(Reading passage)
┌──
What City Observatory this week

1. Why highway departments can and should build housing to mitigate road damage.  For decades, American cities have been scarred and neighborhoods destroyed by highway construction projects.  Many places are contemplating measures to fix these problems, from freeway removals to pledges of “restorative justice.”  Given that highways directly and indirectly triggered the demolition of tens of thousands of homes in the nation’s cities, the most tangible way a highway department can repair the damage it did is not with vague pledges, but by paying to build more housing.  That’s exactly what some state DOTs, including Texas, Kentucky, and Nevada are doing.  The Federal Highway Administration has recognized as an award-winning best practice a project in Lexington Kentucky which is using highway funds to buy 25 acres of land and capitalize a community land trust to build 100 new homes to offset the damage done to an historically Black neighborhood that was decimated by the threat of highway construction.  For decades, highway departments demolished homes; a step toward restorative justice would be putting some of them back.

2.  The toll of Single Family Zoning:  Part 1We are pleased to publish a guest commentary from Anthony Dedousis of Abundant Housing LA, exploring the relationship between single-family zoning and socioeconomic indicators across the 88 cities in L.A. County. This policy bans the construction of apartments, which reduces the amount of housing and raises the cost of living. Apartment bans are rampant in L.A. County, with the median city zoning over 80% of the land for single-family housing. Using data from the South California Association of Governments and the America Community Survey, Dedousis finds that median household incomes, median housing costs, and homeownership rates tend to be higher in cities with a greater prevalence of single-family zoning.
└──
(What this exercise asks)
1. According to the weekly roundup, why is paying to build more housing the most tangible way a highway department can repair the damage it did? Answer in one to three sentences.
2. Reproduce the part of the weekly roundup starting at "2.  The toll" and ending at "of single-family zoning.".

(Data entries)
┌──
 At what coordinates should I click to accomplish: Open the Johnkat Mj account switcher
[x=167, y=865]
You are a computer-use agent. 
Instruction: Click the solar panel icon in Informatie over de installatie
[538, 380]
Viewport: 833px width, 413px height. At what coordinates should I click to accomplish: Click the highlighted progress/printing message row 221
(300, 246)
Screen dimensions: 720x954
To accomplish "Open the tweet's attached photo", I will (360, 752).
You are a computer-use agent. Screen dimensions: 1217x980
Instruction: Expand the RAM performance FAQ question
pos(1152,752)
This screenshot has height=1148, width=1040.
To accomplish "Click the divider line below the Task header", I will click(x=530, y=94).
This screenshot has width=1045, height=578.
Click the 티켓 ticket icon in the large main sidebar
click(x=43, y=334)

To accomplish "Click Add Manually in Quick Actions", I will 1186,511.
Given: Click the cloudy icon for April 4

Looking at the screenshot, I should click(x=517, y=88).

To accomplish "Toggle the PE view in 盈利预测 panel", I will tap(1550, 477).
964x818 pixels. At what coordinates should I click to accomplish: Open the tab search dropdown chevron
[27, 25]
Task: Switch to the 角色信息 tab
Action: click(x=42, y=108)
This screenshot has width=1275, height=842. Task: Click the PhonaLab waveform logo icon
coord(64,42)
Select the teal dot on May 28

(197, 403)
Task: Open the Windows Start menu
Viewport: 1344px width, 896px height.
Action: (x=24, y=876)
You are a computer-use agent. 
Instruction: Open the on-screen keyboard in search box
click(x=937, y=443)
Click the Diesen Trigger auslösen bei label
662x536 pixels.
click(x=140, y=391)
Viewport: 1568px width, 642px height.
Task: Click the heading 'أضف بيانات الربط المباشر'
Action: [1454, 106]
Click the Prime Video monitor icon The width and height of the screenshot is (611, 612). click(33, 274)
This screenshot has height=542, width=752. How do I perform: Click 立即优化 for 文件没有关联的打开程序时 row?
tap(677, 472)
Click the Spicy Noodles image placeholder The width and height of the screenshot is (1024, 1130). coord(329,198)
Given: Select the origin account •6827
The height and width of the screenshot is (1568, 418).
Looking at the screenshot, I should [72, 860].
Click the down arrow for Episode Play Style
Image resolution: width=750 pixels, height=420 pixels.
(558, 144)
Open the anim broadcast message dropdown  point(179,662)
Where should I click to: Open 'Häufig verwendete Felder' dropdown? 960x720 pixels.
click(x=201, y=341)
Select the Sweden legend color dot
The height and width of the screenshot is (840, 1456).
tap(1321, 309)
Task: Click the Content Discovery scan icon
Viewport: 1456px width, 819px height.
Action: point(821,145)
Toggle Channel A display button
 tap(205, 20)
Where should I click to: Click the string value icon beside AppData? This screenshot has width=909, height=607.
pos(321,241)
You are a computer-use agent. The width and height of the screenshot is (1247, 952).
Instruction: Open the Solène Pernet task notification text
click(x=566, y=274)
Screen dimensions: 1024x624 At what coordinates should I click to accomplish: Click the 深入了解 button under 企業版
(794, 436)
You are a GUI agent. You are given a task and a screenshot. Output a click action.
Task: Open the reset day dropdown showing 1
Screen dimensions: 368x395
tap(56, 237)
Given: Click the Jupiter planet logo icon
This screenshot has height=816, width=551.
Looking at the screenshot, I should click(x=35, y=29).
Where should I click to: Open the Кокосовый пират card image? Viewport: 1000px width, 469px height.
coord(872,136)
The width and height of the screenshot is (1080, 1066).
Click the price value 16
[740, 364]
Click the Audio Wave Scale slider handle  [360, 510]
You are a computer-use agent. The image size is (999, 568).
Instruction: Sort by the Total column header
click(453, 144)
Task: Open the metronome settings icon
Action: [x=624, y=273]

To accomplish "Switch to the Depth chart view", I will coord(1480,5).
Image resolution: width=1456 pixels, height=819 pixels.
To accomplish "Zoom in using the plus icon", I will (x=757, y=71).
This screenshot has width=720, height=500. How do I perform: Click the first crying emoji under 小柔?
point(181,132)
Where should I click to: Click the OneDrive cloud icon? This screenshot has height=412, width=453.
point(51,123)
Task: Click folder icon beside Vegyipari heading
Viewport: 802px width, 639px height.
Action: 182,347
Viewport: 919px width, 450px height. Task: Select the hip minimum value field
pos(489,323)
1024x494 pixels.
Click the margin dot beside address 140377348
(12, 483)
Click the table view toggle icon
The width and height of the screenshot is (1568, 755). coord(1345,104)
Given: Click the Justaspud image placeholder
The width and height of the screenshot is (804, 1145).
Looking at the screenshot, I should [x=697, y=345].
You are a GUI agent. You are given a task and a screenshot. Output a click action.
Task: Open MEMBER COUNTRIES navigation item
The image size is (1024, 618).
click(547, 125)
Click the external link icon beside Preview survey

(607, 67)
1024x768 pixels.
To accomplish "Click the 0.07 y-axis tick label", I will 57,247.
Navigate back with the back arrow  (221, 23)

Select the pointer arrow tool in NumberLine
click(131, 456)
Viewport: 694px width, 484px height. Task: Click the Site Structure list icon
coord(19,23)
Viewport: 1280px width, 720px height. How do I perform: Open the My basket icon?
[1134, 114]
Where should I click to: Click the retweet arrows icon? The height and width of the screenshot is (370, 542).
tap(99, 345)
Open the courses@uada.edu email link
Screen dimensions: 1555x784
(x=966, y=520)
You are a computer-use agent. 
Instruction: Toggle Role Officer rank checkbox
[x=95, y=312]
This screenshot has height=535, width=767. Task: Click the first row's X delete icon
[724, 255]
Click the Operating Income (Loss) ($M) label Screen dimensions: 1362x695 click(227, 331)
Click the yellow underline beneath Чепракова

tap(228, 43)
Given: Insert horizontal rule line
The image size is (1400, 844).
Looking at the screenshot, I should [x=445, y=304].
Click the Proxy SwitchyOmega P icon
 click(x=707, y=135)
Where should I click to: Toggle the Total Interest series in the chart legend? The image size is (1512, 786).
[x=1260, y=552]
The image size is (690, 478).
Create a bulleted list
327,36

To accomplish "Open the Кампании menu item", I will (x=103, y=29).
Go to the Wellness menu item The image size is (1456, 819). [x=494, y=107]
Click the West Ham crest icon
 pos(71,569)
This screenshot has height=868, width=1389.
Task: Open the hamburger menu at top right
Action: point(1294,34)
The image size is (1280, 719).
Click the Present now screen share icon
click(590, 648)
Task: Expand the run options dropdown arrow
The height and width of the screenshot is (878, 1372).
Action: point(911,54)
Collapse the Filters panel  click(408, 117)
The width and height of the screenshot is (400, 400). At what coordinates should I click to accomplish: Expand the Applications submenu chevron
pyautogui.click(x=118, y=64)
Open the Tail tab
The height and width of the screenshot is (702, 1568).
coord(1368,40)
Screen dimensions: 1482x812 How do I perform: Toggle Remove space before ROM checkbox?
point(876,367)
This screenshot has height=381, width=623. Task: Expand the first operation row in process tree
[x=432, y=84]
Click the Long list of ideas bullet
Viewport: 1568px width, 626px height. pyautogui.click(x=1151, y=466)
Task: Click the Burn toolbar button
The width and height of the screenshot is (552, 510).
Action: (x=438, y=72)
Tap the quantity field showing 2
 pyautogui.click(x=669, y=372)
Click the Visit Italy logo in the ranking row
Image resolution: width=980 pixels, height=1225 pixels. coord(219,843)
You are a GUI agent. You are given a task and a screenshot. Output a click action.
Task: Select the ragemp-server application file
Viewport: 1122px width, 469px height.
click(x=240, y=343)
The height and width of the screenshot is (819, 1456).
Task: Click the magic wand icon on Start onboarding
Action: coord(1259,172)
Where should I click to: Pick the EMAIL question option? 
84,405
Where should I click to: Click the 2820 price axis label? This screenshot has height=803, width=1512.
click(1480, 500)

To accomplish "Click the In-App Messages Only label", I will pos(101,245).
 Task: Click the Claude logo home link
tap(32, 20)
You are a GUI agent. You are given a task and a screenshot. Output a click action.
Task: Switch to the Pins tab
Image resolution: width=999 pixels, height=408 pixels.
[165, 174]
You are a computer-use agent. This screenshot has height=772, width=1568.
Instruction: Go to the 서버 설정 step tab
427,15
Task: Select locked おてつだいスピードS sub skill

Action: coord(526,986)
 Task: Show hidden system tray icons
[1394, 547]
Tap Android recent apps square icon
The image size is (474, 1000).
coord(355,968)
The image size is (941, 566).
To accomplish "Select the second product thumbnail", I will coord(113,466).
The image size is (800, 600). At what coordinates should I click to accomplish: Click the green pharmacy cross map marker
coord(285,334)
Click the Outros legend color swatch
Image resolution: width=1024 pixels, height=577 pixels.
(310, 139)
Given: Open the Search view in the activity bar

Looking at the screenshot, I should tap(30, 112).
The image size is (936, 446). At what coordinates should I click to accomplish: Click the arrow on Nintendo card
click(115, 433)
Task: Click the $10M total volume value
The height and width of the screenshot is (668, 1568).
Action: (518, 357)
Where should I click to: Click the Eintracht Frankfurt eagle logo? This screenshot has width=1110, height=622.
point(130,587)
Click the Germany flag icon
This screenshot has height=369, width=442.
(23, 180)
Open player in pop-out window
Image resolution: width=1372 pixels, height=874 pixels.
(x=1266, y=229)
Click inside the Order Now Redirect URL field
└──
(Full solutions)
1. Highways directly and indirectly triggered the demolition of tens of thousands of homes in the nation's cities. Because highway departments demolished homes, putting some of them back repairs that damage more tangibly than vague pledges.

2.
2.  The toll of Single Family Zoning:  Part 1We are pleased to publish a guest commentary from Anthony Dedousis of Abundant Housing LA, exploring the relationship between single-family zoning and socioeconomic indicators across the 88 cities in L.A. County. This policy bans the construction of apartments, which reduces the amount of housing and raises the cost of living. Apartment bans are rampant in L.A. County, with the median city zoning over 80% of the land for single-family housing. Using data from the South California Association of Governments and the America Community Survey, Dedousis finds that median household incomes, median housing costs, and homeownership rates tend to be higher in cities with a greater prevalence of single-family zoning.